(Collected data)
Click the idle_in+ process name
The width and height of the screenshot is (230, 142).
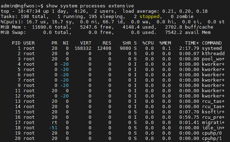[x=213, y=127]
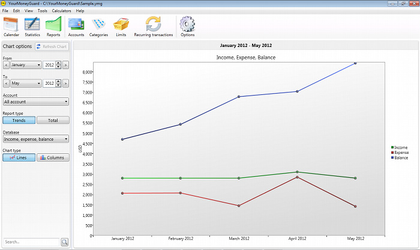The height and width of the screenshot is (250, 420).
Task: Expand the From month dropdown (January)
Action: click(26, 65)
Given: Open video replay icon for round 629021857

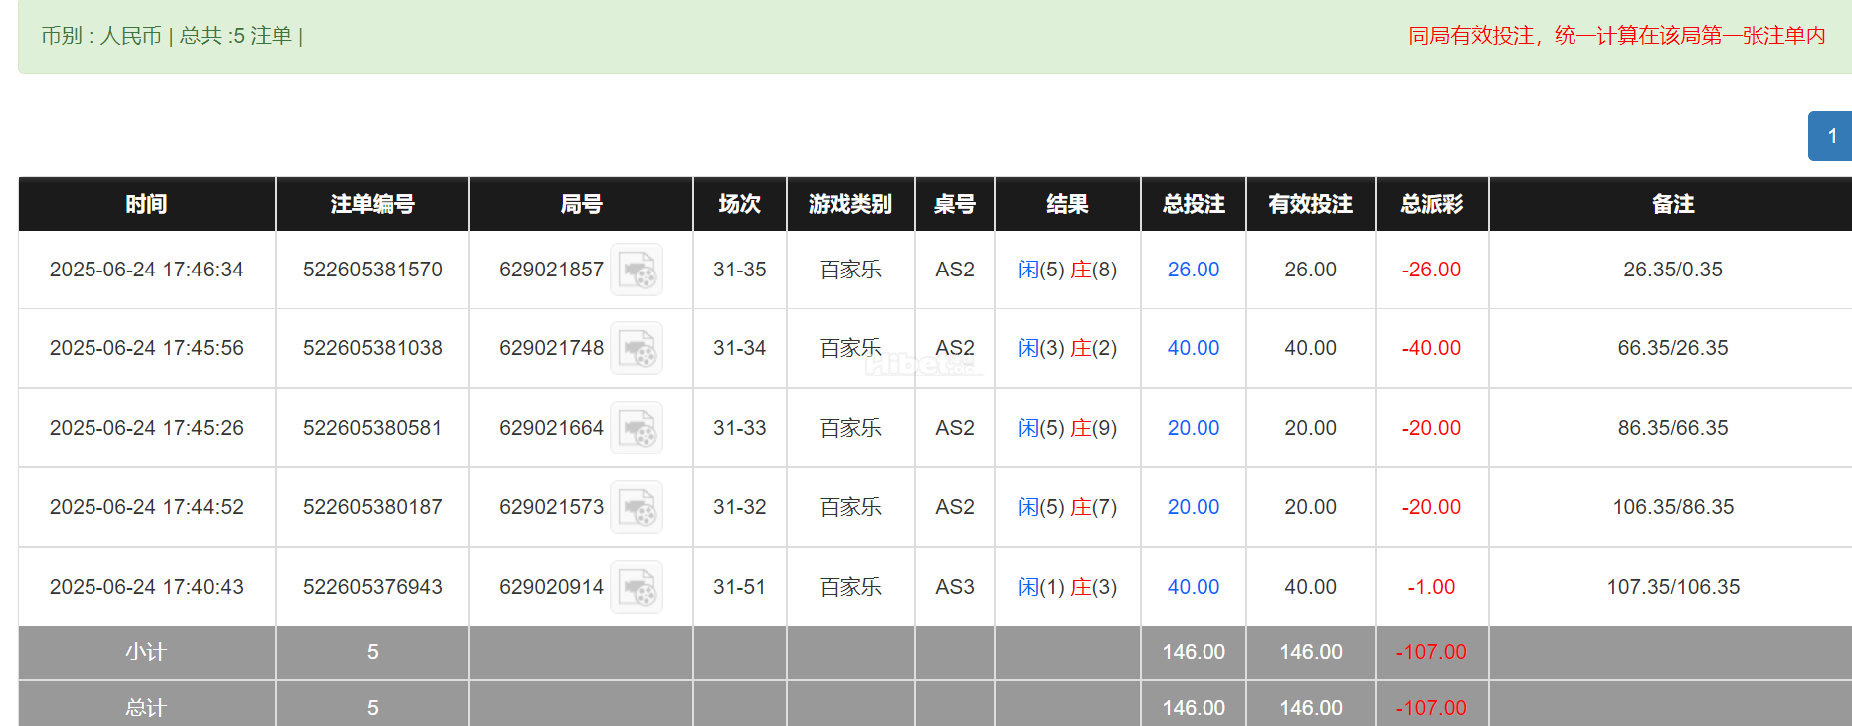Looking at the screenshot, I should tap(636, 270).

==

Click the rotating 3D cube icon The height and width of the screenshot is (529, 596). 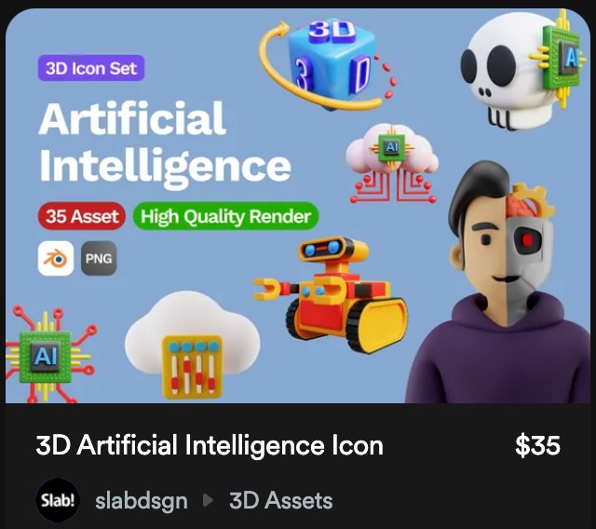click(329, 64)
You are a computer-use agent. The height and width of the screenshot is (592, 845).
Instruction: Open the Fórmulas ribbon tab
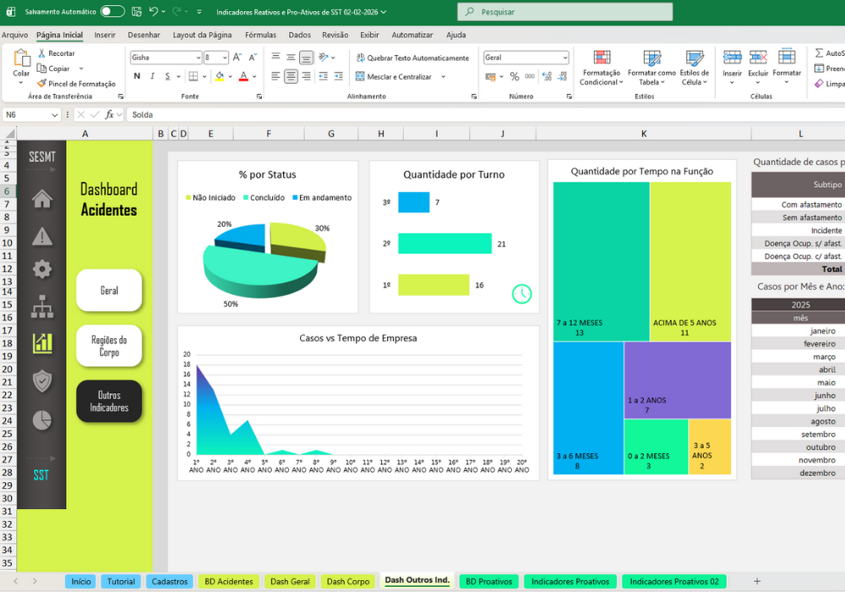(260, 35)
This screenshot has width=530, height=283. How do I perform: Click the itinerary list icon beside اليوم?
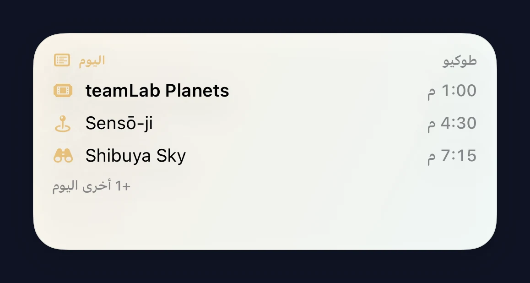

---

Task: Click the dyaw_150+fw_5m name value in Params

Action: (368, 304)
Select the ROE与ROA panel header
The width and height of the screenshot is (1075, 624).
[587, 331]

What this task involves: Your answer should be the exact lines above from the one containing "Instruction: Open the Fórmulas ribbon tab" through the one containing "This screenshot has", with both end lines kept and the pictures removed, please.

Exercise response:
Instruction: Open the Fórmulas ribbon tab
(260, 35)
This screenshot has width=530, height=283. How do I perform: Click the itinerary list icon beside اليوم?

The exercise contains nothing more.